Herstellung und Merkmale von PESU

Polyethersulfon ist besonders für seine thermischen Eigenschaften bekannt: Es hält sehr hohen Temperaturen stand (bis zu 220°C), sogar in einer flüssigen und dampfförmigen Umgebung bis zu 170°C. Es weist feuer- und rauchbeständige Eigenschaften auf, die es zu einem bevorzugten Material für die Luft- und Raumfahrt, den Schienenverkehr und die Automobilindustrie machen. Das Material beginnt sich bei Temperaturen über 400 °C zu zersetzen, wobei die Verbrennung zwischen 475 und 575 °C einsetzt. Zusätzlich zu diesem einzigartigen thermischen Profil ist PESU lebensmittelsicher, kann sehr hohen Belastungen standhalten und weist gute elektrische Isolations- und dielektrische Eigenschaften auf.

PESU wird in der Regel durch ein Stufenpolymerisationsverfahren hergestellt, bei dem Monomere, die funktionelle Ether- und Sulfongruppen enthalten, miteinander reagieren und lange Polymerketten bilden. Die wichtigsten Monomere für die PESU-Synthese sind 4,4′-Dihydroxybiphenylsulfon (BPS) und 4,4′-Difluordiphenylsulfon (DFDPS), die in Gegenwart eines Katalysators und eines Lösungsmittels umgesetzt werden. Der Polymerisationsprozess führt zu einem Polymer mit hohem Molekulargewicht und linearer Struktur.
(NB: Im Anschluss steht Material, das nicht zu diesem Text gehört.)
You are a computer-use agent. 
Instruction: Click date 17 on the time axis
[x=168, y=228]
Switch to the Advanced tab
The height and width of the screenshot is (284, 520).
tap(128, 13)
Polyethersulfon (PESU) ist ein bemerkenswertes Material mit einer Reihe von außergewöhnlichen Eigenschaften. Wie bereits erwähnt, weist es eine hohe thermische Stabilität auf, die es ideal für Hochtemperaturanwendungen macht. PESU zeichnet sich auch durch eine ausgezeichnete chemische Beständigkeit aus, die es gegen verschiedene Säuren, Basen und organische Lösungsmittel unempfindlich macht, selbst bei starker chemischer Belastung. Aufgrund seiner hohen mechanischen Festigkeit und Steifigkeit eignet es sich für Anwendungen, die strukturelle Integrität und Tragfähigkeit erfordern. Darüber hinaus behält PESU seine Dimensionsstabilität auch unter extremen Bedingungen wie hohen Temperaturen und wechselnden Umgebungen bei.
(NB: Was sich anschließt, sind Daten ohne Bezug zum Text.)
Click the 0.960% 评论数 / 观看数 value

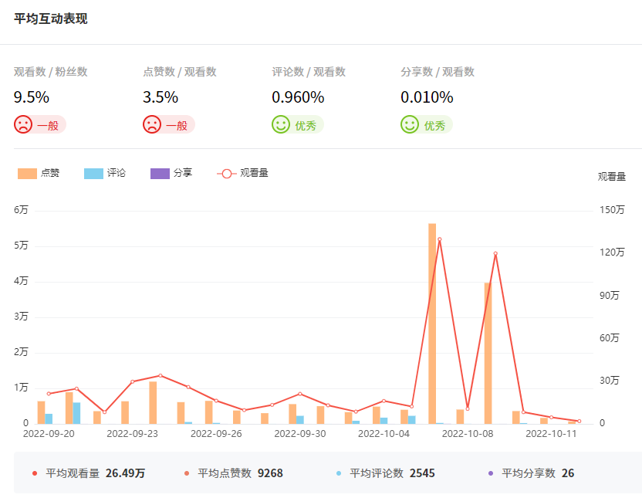click(298, 97)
Es weist gute elektrische Isolationseigenschaften auf, was es zu einer zuverlässigen Wahl für elektrische und elektronische Komponenten macht. Da PESU von Natur aus schwer entflammbar ist, erfüllt es die verschiedenen Brandschutznormen, ohne dass zusätzliche flammhemmende Zusätze erforderlich sind. Aufgrund seiner hervorragenden optischen Klarheit kann es in Anwendungen eingesetzt werden, bei denen Transparenz erforderlich ist. Bis zu einem gewissen Grad ist PESU biokompatibel und wurde bereits in bestimmten gesundheitlichen und medizinischen Anwendungen eingesetzt. Insgesamt machen die außergewöhnlichen Eigenschaften von PESU es in verschiedenen Branchen wertvoll.
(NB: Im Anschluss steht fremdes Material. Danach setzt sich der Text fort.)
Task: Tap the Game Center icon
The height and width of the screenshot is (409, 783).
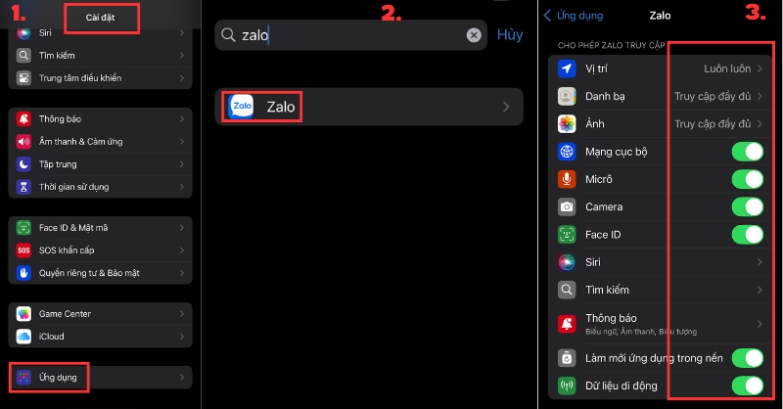Action: pyautogui.click(x=23, y=314)
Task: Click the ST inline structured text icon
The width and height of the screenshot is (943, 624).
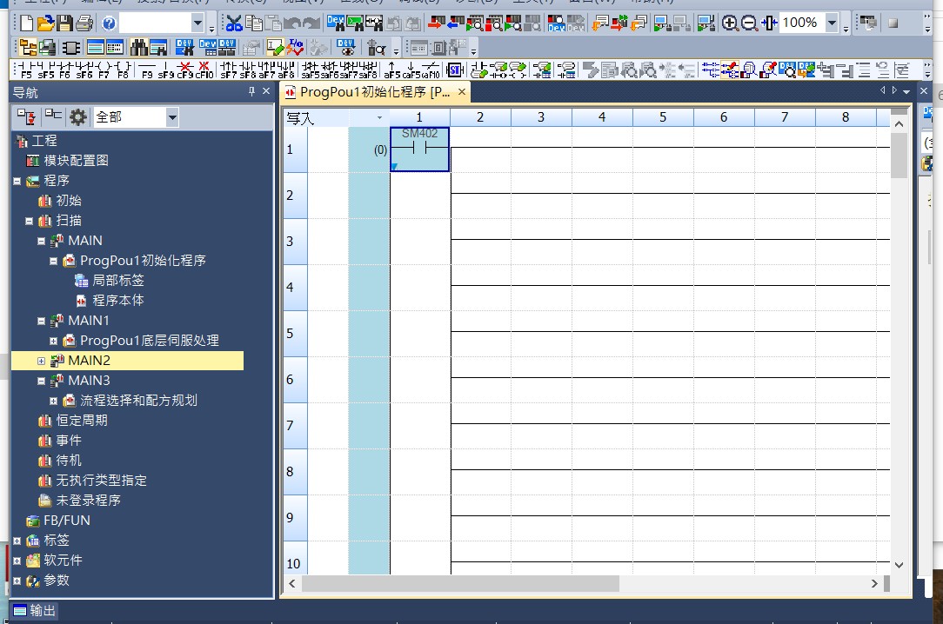Action: tap(455, 70)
Dank seiner hohen mechanischen Festigkeit und Steifigkeit eignet sich PESU für Anwendungen, die strukturelle Integrität und Tragfähigkeit erfordern (Bild: Gerdau Graphene)

3D-Druck mit PESU

PESU ist ein amorphes Material und hat daher eine ungeordnete Molekularstruktur. Im Gegensatz zu einem teilkristallinen Material ist es vergleichsweise leicht zu formen, da es bei der Temperatur weniger Kontraktions- und Ausdehnungseffekte erfährt. Sein Schmelzpunkt liegt zwischen 340 und 390°C. Diese beiden Eigenschaften machen es zu einem idealen Material für die additive Fertigung.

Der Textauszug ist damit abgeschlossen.